PA Editorial

PA EDitorial
knowledge generation methodology

Mind-set or Mind-open: a shining light for research

It’s been with us for several years, yet more recently, co-production (as a knowledge generation methodology) has been shining its light even more so across academic research, as well as in the creation of public policy, service design and continuous improvement.

I’ve often tried to demystify co-production for people by describing it as a mindset rather than a set of tools and approaches. However, as I sat down to write this, I realised the irony in using the word ‘mindset’ when what I’ve been trying to convey is the definition of a mind open to a brave new world.

So, which is it – a mind-set or a mind-open? And what is this brave new world, I hear you ask, and why should I even be interested?

You may be wondering how co-production differs from engagement or participatory research and why it is creating such a stir. What’s so different about it?

Well, co-production isn’t just about moving the goalposts we are already familiar with; it’s about changing the lens we look through to make sense of the world.

Co-production is fundamentally different because it recognises that the involvement of non-academics in research has historically been limited to a subject that needs to be investigated or as a role for commissioners and recipients of research. What co-production does is challenge this dynamic. It sees learning as a collaborative process where learning is shared. This means that research is done with and not to people.

The National Institute of Health Research produced a clear definition to help us all appreciate what co-production is.

“Co-producing a research project is an approach in which researchers, practitioners and the public work together, sharing power and responsibility from the start to the end of the project, including the generation of knowledge” (INVOLVE 2018).

‘Okay, got that,’ I hear you say, ‘but why should I bother?’

The Why

The ‘why’ boils down to two things: effectiveness and ethics.
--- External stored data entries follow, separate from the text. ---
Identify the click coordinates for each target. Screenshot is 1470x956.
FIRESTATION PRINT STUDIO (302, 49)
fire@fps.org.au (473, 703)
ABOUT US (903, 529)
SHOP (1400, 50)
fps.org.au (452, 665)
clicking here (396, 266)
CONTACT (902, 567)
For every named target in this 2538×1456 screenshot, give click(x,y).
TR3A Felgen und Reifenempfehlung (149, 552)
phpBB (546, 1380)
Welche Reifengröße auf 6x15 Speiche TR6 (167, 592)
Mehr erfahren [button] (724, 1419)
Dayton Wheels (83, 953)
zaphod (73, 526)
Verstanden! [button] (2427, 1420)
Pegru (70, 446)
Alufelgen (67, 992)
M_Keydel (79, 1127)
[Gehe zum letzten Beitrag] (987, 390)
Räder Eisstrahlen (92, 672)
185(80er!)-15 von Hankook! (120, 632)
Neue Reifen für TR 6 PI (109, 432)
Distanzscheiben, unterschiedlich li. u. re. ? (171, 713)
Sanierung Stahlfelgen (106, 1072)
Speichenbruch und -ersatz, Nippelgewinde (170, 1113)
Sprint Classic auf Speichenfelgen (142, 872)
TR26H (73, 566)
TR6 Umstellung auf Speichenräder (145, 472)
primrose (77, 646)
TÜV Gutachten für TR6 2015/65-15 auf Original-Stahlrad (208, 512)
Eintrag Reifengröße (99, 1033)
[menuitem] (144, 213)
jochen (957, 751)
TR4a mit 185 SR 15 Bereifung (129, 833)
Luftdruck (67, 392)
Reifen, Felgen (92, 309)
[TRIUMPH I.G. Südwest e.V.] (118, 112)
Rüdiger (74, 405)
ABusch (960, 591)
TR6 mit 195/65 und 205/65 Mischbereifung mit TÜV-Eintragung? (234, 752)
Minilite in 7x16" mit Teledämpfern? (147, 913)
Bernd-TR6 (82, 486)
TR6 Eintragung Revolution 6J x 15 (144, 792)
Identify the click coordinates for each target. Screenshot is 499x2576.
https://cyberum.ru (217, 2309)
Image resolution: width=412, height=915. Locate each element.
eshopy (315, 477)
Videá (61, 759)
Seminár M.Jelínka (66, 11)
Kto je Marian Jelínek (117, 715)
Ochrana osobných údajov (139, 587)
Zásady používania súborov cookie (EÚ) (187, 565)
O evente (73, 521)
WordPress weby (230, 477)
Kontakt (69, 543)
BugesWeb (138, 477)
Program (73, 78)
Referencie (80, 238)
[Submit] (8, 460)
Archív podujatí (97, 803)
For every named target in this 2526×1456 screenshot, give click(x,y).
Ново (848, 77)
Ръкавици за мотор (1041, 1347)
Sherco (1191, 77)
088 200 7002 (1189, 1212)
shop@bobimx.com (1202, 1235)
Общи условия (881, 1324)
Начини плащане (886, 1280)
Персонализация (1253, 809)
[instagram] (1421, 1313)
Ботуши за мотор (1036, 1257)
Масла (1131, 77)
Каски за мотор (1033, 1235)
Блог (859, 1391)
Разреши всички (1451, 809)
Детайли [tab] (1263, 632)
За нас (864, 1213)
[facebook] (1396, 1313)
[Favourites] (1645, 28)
So let’s explore effectiveness first.


If we engage with a wide range of stakeholders in all aspects of our research (we may even choose to co-design the research proposal), we can be assured that the impact of that research will be amplified.

An interesting BMJ article emphasises that the use of co-production in health research ‘has been embraced because of its potential to improve the quality and relevance of research and its effect on policy and practice’.

With ever-increasing scrutiny on the funding and effectiveness of research, it’s easy to see that it can only be a good thing to utilise co-production to maximise the impact of a project on policy and practice outside of academia.

In an article by UKRI, there is a more in-depth explanation of the benefits of using co-production in research and how it can increase the scope of research to achieve positive change for society.

I’ve touched on the effectiveness of co-production, so now let’s look at its ethics.


Some of you may be familiar with the ‘Nothing About Us Without Us’ slogan and how it has encapsulated the concept that no policy, decision, or service should be created without the explicit involvement of the people who will be directly affected.

This translates directly into why ethical collaboration with those affected by any research should be collaborating as part of that work. Wikipedia gives us even more interesting context about the slogan, its use and its meaning.

Co-production is based on the belief that everyone is of equal value and can bring their unique expertise to a situation to contribute meaningfully. When put in those terms, it’s hard to disagree with this principle, especially when it values lived experiences as much as learned and professional ones. Furthermore, it allows the connection to be made between those experiencing the impact of a policy informed by academic research and those conducting the research. This can only increase the richness of any project’s results.

Biomed Central provides us with a more in-depth consideration of the ‘why’ for co-production while being open and honest about its challenges and limitations.

The How

The case for ‘why’ seems quite clear, doesn’t it? But what about the ‘how’?

Luckily, there are many sources of support and expertise to call upon if we are keen to utilise co-production in our research.

The Co-Production Collective at UCL has a very informative website. They are also a great bunch of people and would be more than happy to help and support us with our questions.

There are also several other organisations that offer us the support we may need.

· Cocreate is an independent consultancy with a wealth of co-production methods in a wide range of disciplines.

· The Social Care Institute for Excellence offers consultancy and support, mainly focusing on health and social care but also branching out into research and other disciplines.

· This link has some practical tools for facilitating workshops and working with various stakeholders.

· Nancy Klein also has a really useful book called Time to Think, which talks about creating the ideal environment to promote quality thinking and contribution.

These techniques can ensure any co-production activities are effective and foster the essential equality of contribution across all participants.

I hope this has given you food for thought and some pointers to develop your knowledge and enthusiasm to embrace a more inclusive and collaborative approach to research. But most of all, it’s good to be mindful of how co-production allows greater human interaction, which I think we can all agree is something we yearn for as we emerge from a period of restrictions on social contact and dialogue.